Nem sempre a coisa é uma questão de quem está certo ou de quem está errado. Eventualmente ocupa espaço maior nessa luta por hegemonia os grupos humanos e ideológicos que mais se utilizam dos fóruns mais viáveis à construção dos seus direitos. E em comparação com a comunidade LGBTQlA+ os evangélicos e até mesmo os católicos mais tradicionalistas têm perdido força hegemônica não por estarem errados necessariamente, mas porque ao fazerem as suas reivindicações eles as fazem no fórum errado, ou seja, dentro do fórum moralista. Por outro lado a comunidade QlA+ avança na conquista das suas vozes a serem ouvidas e reverberadas porque ao discutirem sobre as suas ideias eles o fazem nos fóruns mais assertivos, ou melhor, nos fóruns humanistas, pois se os religiosos têm uma demanda moral ou espiritual para com a homossexualidade e para com com muitas outras questões de gênero isso é um problema espiritual e sexual que tecnicamente é somente deles. Mas quando as nossas demandas são orientadas por valores  humanistas como fazem os seus adversários a questão neste caso pertence a todos, pois é cada homem, cada mulher, cada gay, cada lésbicas e cada simpatizantes que têm que respeitar os direitos humanos e consequentemente a Constituição de cada país signatário de tais direitos como é o caso do Brasil.

-*-

### TAREFAS DO EXERCÍCIO
**a.** Traduza para o inglês esta frase do trecho sobre a disputa por hegemonia entre grupos: "Nem sempre a coisa é uma questão de quem está certo ou de quem está errado."
**b.** Dê seguimento ao trecho sobre a disputa por hegemonia entre grupos, escrevendo a partir da última frase dele.

### CONTEÚDO DOS DADOS
-*-

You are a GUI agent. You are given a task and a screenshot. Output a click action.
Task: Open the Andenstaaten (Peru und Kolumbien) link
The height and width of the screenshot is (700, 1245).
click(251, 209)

-*-

### RESPOSTAS POR TAREFA
**a.** It is not always a matter of who is right or who is wrong.

**b.**
Em tese os religiosos mais tradicionais têm razões para estarem preocupados devido à perda de espaços hegemônica na consciência das nossas sociedades. Evidentemente que houve certa reação na onda de extrema direita que varreu parte do mundo desde meados de 2008. Inclusive o Brasil com o transloucado Bolsonarismo dizendo frases do tipo "Brasil acima de tudo, Deus acima de todos" e com a desastrada Damares em pérolas como "meninos vestem azul, meninas vestem rosa." Mas isso não aconteceu e não acontece somente no Brasil. Geralmente quando o extremismo, sobretudo quando os extremismos de direita aparecem, eles lançam mão dos discursos sobre o Deus dos seus livros sagrados para batizar de simplismo as diversidades propostas na democratização do debate político. Esse Deus da consciência religiosa tradicional é indubitavelmente uma divindade sexista onde homens e mulheres devem ter lugares muito específicos nas sociedades. E é evidente que neste contesto grupos de dissidência como a população LGBTQlA+ só podem encontrar lugares de convivência no espaço da discriminação. Porém a laicidade jurídica retirou esse Deus da tradição mais ferrenha pela porta da frente do Estado Moderno onde nós habitamos. Mas parte da religião quer traze_lo de volta às leis pela porta dos fundos das constitucionalidade atuais. Porém eu repito agora a reflexão a qual expressei acima, com esse procedimento os grupos mais religiosos só têm alcançado perda de espaços na luta pela hegemonia uma vez que o seu discurso puritano tem performance moralista, mas perde o debate para a tradição QlA+ porque essa última se vale da agenda humanitária para se blindar das possíveis e inevitáveis contradições.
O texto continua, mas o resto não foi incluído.